__Text excerpt__
=== Section Start ===
ImageNet-1k Image Classification (Top-1 %)

Model Baseline +Conditioned Gain
ViT-Base 80.3 81.3 +1.0
DeiT-Base 81.6 82.5 +0.9
Swin-Base 83.1 83.9 +0.8
XCiT-Medium 82.2 82.9 +0.7
DaViT-Base 83.6 84.6 +1.0

COCO Object Detection and Instance Segmentation (Mask R-CNN, AP)

Model AP_box AP50_box AP_mask AP50_mask
XCiT-S Baseline 44.9 66.1 40.1 63.1
XCiT-S +Cond. 45.7 66.6 40.4 63.5
XCiT-M Baseline 45.7 66.8 40.8 63.6
XCiT-M +Cond. 46.2 67.4 41.4 63.8

GLUE Benchmark (Crammed BERT, Accuracy)

Task MNLI SST-2 RTE QNLI QQP MRPC CoLA GLUE Avg.
Baseline 83.8 92.3 55.1 90.1 87.3 85.0 48.9 78.6
+Cond. 84.2 92.5 55.6 91.1 87.4 86.3 53.7 79.7

Ablation Study

Condition Number Comparison Across Transformer Architectures (ViT-B, averaged over full training)

Metric Baseline +Conditioned
Embedded token \(\kappa(X)\) ~\(10^3\) order ~\(10^1\) order
Layer-1 attention \(\kappa\) Significantly higher Significantly reduced
All-layer attention \(\kappa\) (avg.) Higher Significantly reduced

GPT-2 Validation Loss (TinyStories)

Model Val. Loss↓
GPT-2 Baseline 2.41
GPT-2 +Conditioned 2.36

Nyströmformer Long-Sequence Benchmark (LRA, Accuracy %)

Task ListOps Text Retrieval Image Pathfinder
Baseline 37.1 63.8 79.8 39.9 72.9
+Cond. 37.9 64.9 80.9 40.1 73.3

Key Findings

  • Conditioning improvements are consistently effective across all tested architectures (ViT, DeiT, Swin, XCiT, DaViT, BERT, GPT-2, Nyströmformer).
  • The method benefits not only standard self-attention but also advanced attention mechanisms including shifted windows, cross-covariance, and Nyström approximations.
  • The conditioning improvement at the first layer cascades to all subsequent layers.
  • The method introduces zero additional parameters and no additional loss terms, functioning as a pure drop-in replacement.

Highlights & Insights

  1. Effective integration of theory and practice: The condition number analysis provides clear theoretical motivation; although a complete proof from condition number to optimization convergence is yet to be established, experimental results consistently support the conclusions.
  2. Strong generality: The same method is effective across CV, NLP, and long-sequence modeling, and can be directly embedded into various modern Transformer architectures.
  3. Simple implementation: Only SVD decomposition of the embedding matrix and addition of the correction term are required, with no modifications to training configurations or introduction of hyperparameters.
  4. Reveals a previously overlooked optimization bottleneck: The condition number of embedded tokens frequently reaches the order of \(10^3\), a problem that has received almost no prior attention.
=== Section End ===
__Exercise data__
=== Section Start ===
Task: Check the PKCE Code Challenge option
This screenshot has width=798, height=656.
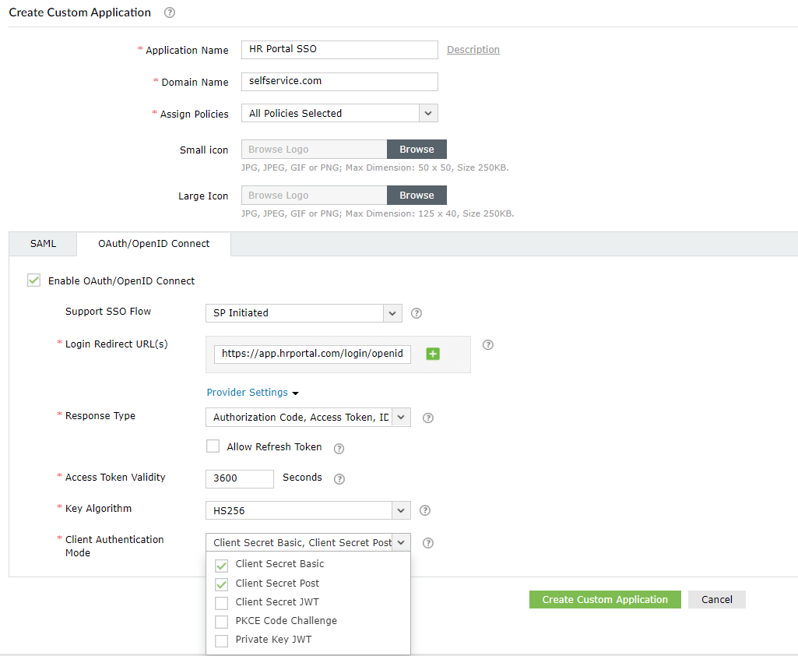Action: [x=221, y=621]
=== Section End ===
=== Section Start ===
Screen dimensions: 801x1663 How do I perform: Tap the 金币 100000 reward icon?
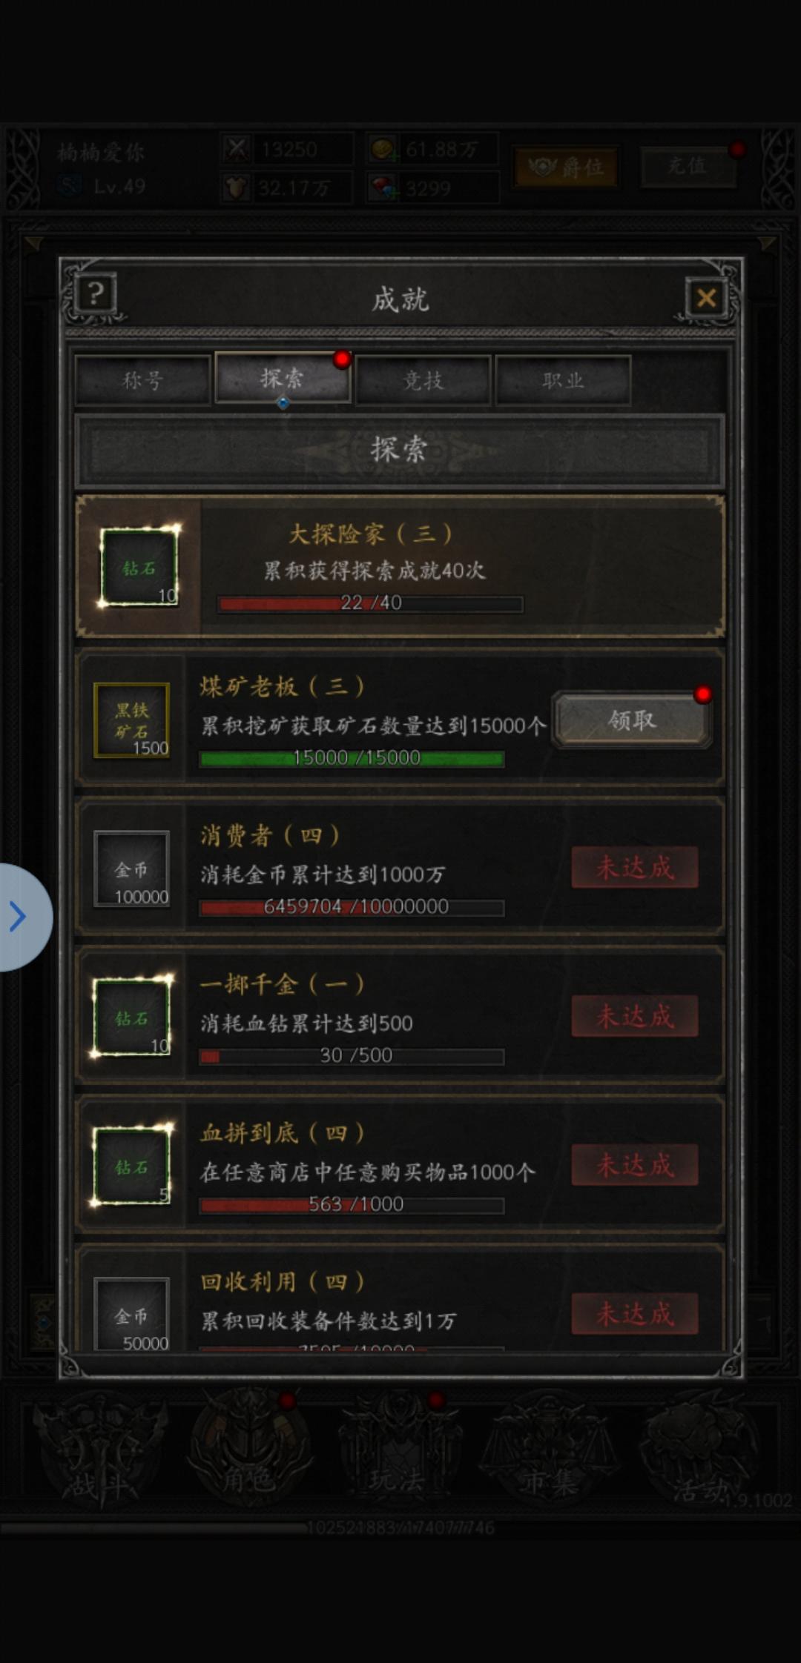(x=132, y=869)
=== Section End ===
=== Section Start ===
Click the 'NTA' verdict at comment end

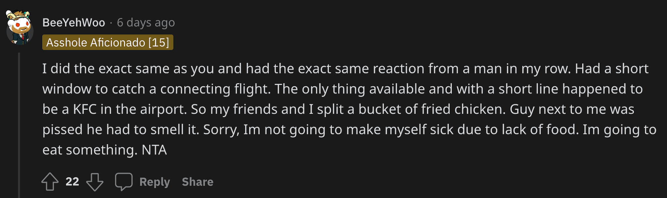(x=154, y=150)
=== Section End ===
__Task 1__
According to the excerpt on embedding conditioning for Transformers, what GPT-2 validation loss on TinyStories does the conditioned model reach?
__Task 2__
Resume the excerpt on embedding conditioning for Transformers, starting directly after its final sentence.

__Expected answer 1__
2.36

__Expected answer 2__
Limitations & Future Work

  1. Missing final theoretical step: The complete chain from condition number improvement → NTK improvement → accelerated optimization convergence has not been formally proven.
  2. The condition number upper bound for softmax attention requires additional assumptions (the conditional assumption in Eq. 14).
  3. SVD computational overhead: SVD decomposition of the embedding matrix is required at every forward pass, which may introduce non-trivial overhead in large-scale models.
  4. Theoretical guarantees limited to the first layer: Although experiments show benefits across multiple layers, theoretical analysis for subsequent layers is absent.
  5. Effects on very deep Transformers (e.g., LLMs) have not been sufficiently validated.
  • Weight conditioning [Saratchandran et al., 2025] applies preconditioning to feed-forward network weight matrices; the present work extends this idea to the attention mechanism.
  • NTK condition number analysis [Liu et al., 2022] establishes the relationship between condition numbers and gradient descent convergence, but is restricted to feed-forward networks.
  • Skip connections have been shown to improve the condition number of attention blocks [Ji et al., 2025]; the proposed method is complementary to this line of work.

Rating

  • Novelty: ⭐⭐⭐⭐⭐ — First systematic analysis of condition numbers in self-attention with a theoretically motivated correction method.
  • Experimental Thoroughness: ⭐⭐⭐⭐⭐ — Covers 5 CV models, 2 language models, 1 long-sequence model, and 4 tasks; highly comprehensive.
  • Writing Quality: ⭐⭐⭐⭐ — Theoretical derivations are clear and experiments are well organized.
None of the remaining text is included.